[Opening Record extracts section]

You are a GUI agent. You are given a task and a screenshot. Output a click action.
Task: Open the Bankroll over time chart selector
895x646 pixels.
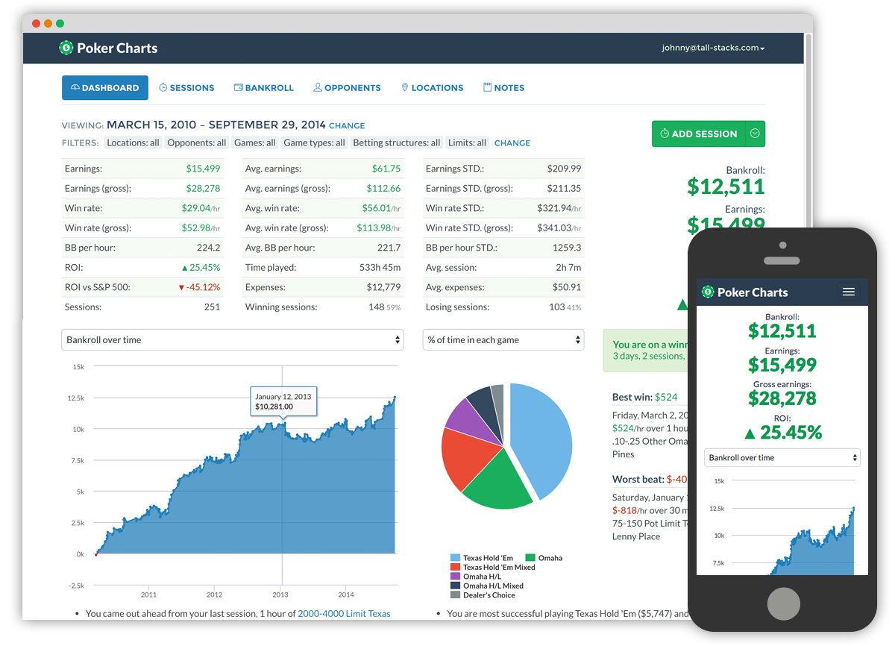233,339
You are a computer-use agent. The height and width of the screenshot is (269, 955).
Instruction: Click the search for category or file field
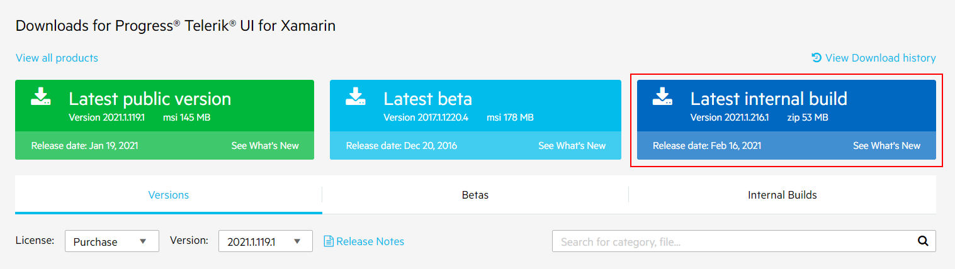point(733,241)
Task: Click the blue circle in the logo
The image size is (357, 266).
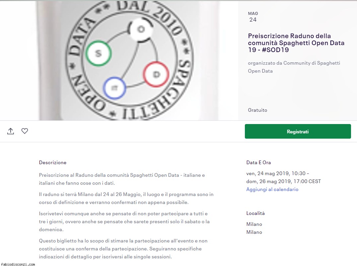Action: [x=114, y=88]
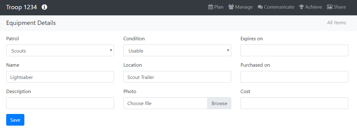Screen dimensions: 357x133
Task: Click the Browse button for Photo
Action: pos(219,104)
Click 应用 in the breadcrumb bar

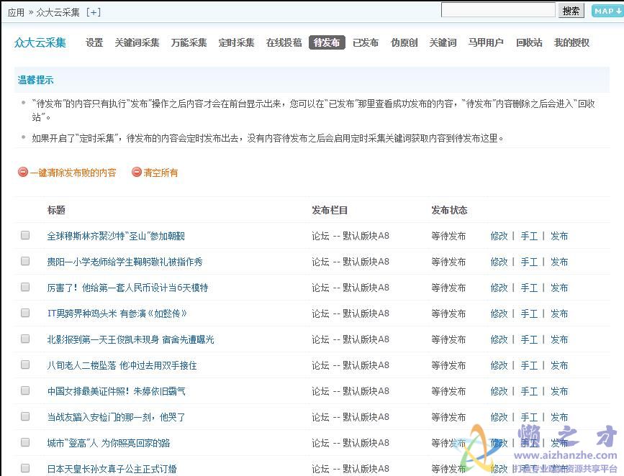(x=16, y=12)
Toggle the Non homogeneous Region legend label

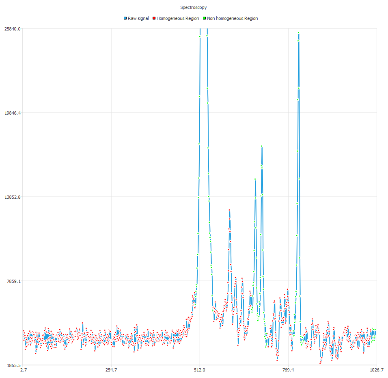232,18
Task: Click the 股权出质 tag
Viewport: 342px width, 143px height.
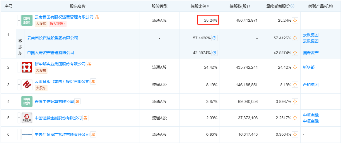Action: [58, 24]
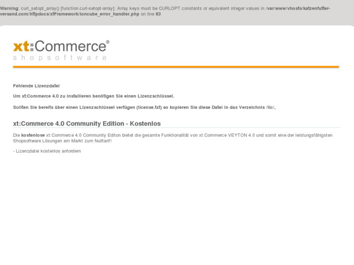Click the bold "Warning" label at top

[x=9, y=8]
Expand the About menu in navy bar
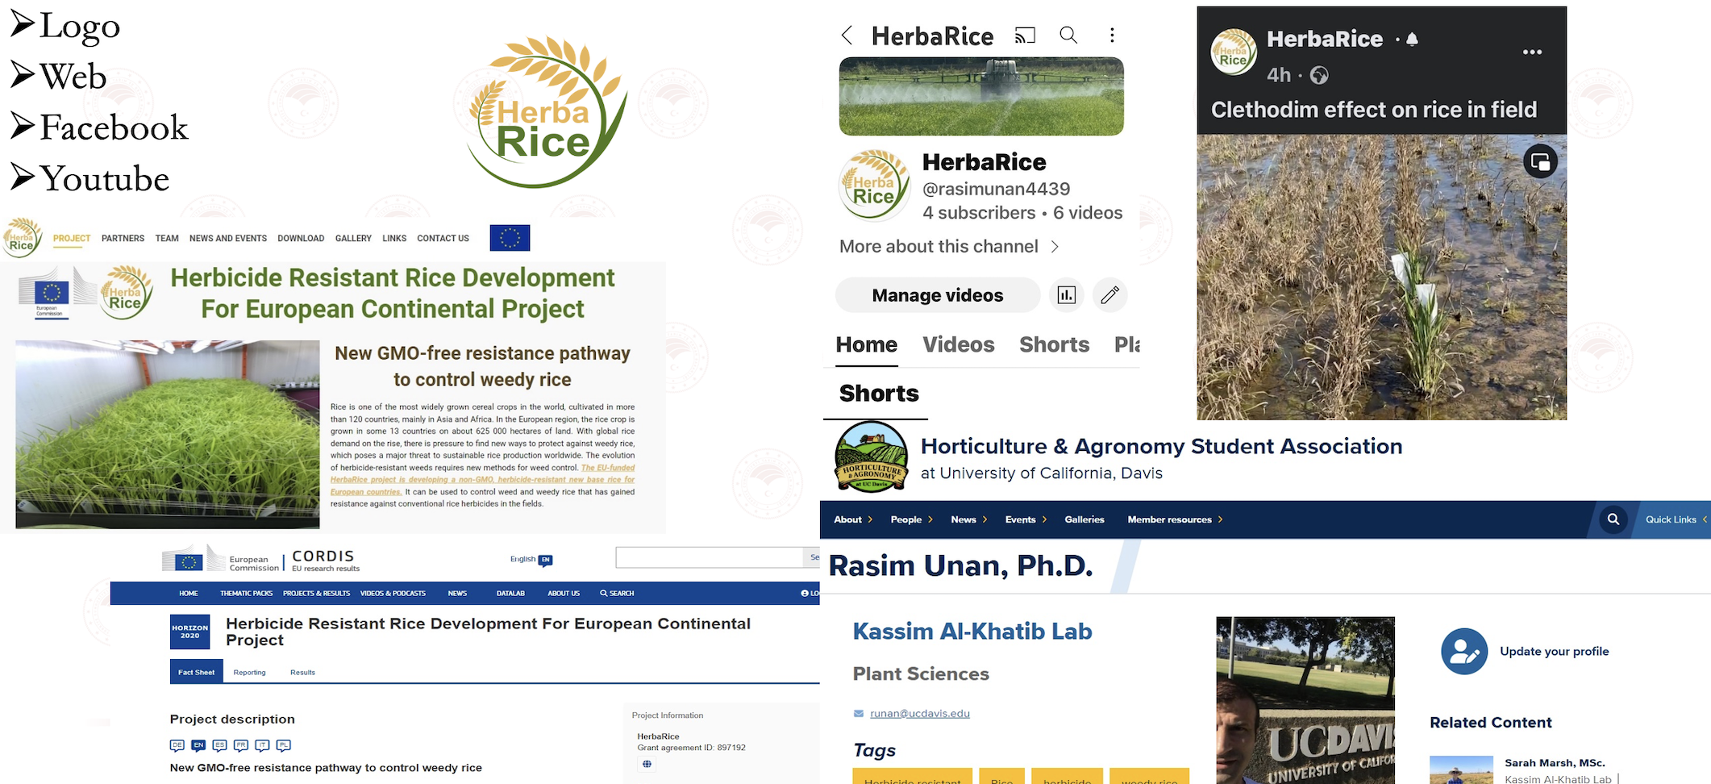1711x784 pixels. [x=853, y=519]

[Closing Record extracts section]

## Goal of the exercise
If a line of the records above contains the word "agent", count it; give only the total.

## Answer to this problem
2